The U.S. Government should have the capacity to evaluate the threat associated with a CCP nationalization of AI development and the probability of such an outcome. One method for building this awareness would be a National Intelligence Estimate (NIE) on Chinese AI, which could report on the extent of state support in China’s AI theft and sabotage campaign, the quantitative capability gains from different types of theft, the intentions of Chinese leadership, and other relevant questions. Such an initiative would assist in “[ensuring] that the appropriate agencies within the national security enterprise possess sufficient technical capacity to understand frontier AI model capabilities and any associated national security considerations,” as the White House called for in its March 2026 recommendations to Congress (White House, 2026).

Recommended Policy Actions

In this section, we provide recommendations to Congress and national security offices that would improve America’s security posture with respect to China’s theft and sabotage campaign and would help America win the AI race. Specifically:

1. Congress could direct various offices to develop best practices to counter distillation and implement information sharing between government and industry. This effort could be led by the National Security Agency’s AI Security Center and coordinate with the Center for AI Standards and Innovation, the Bureau of Emerging Threats, other elements of the intelligence community, and industry.

2. To protect whistleblowers, Congress could pass legislation that would prohibit companies in the AI industry from firing or sanctioning employees who report AI security vulnerabilities through approved processes and channels. 
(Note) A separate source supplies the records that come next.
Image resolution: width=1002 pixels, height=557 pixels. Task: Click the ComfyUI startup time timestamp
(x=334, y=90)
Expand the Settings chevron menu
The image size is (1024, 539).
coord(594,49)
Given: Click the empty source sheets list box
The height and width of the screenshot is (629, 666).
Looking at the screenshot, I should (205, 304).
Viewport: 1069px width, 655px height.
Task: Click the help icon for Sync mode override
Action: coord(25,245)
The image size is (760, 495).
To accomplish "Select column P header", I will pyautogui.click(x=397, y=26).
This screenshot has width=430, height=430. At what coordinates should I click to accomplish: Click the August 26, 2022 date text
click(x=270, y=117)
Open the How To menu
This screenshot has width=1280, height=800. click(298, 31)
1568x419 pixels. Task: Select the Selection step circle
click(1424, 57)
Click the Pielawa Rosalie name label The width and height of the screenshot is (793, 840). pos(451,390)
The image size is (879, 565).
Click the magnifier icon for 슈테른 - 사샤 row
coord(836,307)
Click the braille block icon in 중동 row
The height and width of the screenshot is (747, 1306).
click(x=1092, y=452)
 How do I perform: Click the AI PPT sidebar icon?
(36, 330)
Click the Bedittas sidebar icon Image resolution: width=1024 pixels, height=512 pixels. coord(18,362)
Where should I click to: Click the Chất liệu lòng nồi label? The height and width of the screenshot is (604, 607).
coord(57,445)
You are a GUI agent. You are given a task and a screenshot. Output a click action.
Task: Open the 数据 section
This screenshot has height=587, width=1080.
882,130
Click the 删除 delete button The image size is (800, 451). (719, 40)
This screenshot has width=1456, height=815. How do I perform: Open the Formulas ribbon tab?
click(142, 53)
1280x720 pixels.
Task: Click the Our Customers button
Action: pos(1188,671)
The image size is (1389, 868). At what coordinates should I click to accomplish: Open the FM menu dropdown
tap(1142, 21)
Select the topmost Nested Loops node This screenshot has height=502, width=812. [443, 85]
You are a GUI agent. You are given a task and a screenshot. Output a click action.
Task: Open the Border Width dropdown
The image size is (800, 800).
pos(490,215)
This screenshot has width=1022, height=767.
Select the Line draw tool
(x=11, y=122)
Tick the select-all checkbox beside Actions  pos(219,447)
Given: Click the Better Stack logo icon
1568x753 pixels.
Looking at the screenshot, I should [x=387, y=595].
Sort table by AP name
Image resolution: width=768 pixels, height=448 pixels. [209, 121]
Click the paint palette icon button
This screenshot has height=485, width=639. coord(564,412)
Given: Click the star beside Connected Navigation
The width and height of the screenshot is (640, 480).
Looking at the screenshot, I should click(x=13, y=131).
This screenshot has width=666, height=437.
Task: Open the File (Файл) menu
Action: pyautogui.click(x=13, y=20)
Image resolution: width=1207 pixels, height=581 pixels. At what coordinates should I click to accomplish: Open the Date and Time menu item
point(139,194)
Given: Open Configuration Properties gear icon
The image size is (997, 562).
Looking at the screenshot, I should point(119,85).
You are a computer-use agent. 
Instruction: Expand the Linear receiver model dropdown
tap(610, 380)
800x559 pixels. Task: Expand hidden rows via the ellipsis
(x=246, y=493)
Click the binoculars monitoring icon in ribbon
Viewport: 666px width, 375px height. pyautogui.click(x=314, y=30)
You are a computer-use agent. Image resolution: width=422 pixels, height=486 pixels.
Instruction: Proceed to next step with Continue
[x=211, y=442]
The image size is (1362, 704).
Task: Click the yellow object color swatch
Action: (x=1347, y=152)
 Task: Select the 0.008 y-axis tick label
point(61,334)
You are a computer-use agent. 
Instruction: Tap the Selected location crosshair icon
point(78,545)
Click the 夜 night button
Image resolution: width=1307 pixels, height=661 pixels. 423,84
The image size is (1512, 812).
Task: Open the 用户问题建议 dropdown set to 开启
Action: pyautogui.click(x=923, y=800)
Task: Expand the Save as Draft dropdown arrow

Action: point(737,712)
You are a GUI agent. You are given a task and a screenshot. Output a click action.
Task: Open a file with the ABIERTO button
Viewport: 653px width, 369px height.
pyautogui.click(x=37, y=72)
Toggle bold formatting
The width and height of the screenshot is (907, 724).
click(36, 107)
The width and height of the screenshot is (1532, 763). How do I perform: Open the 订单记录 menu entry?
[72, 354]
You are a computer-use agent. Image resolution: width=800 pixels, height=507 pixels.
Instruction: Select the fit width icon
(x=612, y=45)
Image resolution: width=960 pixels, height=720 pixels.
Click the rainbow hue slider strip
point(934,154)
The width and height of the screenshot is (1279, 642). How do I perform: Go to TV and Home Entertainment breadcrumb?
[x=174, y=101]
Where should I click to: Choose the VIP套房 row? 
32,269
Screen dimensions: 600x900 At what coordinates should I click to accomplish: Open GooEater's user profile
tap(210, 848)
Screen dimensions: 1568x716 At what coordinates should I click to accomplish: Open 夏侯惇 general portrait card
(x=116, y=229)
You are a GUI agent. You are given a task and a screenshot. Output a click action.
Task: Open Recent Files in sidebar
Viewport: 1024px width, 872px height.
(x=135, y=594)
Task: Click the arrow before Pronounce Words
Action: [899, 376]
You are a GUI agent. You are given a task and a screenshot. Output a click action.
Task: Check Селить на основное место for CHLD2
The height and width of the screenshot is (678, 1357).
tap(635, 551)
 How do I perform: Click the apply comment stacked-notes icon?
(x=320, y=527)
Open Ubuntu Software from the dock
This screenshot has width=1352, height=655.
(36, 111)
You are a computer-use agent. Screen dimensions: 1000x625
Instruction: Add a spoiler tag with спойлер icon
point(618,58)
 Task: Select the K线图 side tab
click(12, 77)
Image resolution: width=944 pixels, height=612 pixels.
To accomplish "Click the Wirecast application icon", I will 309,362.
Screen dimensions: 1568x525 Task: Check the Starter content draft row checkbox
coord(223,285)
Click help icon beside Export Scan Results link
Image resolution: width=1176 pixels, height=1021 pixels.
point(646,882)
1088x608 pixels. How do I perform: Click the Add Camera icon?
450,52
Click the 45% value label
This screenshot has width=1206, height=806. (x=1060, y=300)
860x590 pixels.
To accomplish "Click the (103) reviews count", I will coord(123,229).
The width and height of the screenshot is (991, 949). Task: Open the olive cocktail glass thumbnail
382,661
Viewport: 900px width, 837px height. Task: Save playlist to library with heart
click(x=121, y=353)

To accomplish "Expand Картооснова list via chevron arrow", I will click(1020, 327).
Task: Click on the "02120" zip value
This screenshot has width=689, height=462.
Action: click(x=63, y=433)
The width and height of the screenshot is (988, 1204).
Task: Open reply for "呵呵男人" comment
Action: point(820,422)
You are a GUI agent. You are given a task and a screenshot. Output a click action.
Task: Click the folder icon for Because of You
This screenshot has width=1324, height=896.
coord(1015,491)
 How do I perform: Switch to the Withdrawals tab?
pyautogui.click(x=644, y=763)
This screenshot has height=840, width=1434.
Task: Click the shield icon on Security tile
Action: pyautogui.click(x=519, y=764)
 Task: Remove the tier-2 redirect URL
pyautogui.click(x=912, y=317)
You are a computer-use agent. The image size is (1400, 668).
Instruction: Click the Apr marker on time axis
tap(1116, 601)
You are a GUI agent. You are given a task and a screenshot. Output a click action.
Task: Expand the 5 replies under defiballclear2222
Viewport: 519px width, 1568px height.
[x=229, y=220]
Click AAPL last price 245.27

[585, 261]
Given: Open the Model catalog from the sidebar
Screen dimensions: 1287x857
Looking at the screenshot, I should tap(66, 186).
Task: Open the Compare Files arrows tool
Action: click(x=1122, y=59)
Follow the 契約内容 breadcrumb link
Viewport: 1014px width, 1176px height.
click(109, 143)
3. The U.S. government could establish minimum security standards for American AI developers. Building on the 2026 National Defense Authorization Act, Congress could direct the Pentagon to impose such security standards on all AI developers regardless of their status as military contractors.

4. The National Security Agency (NSA) could collaborate with industry to conduct red-teaming and penetration testing exercises as a first step toward preempting and countering sabotage attempts. NSA experts could simulate sophisticated model poisoning and other sabotage campaigns against the companies.

5. The Director of National Intelligence (DNI) could direct the creation of a National Intelligence Estimate (NIE) on Chinese AI. Congress, or the chairs of relevant congressional committees, could also direct DNI to do so. An NIE could clarify several parts of China’s overall AI development, including the extent of state support in its theft and sabotage campaign, the quantitative capability gains from different types of theft, and the intentions of leadership.

Conclusion

The AI race is the newest—and among the most significant—arena of competition between the United States and the Chinese Communist Party (CCP). It is an arena in which the CCP does not fight fairly. It has supported and contributed to a unified campaign by its companies to steal, subvert, and sabotage American AI technology. To win the AI race, we must counter that campaign quickly and with a coordinated effort by our private sector, national security enterprise, and Congress. This issue brief provides a starting point for Congress to counter the CCP’s campaign and protect America.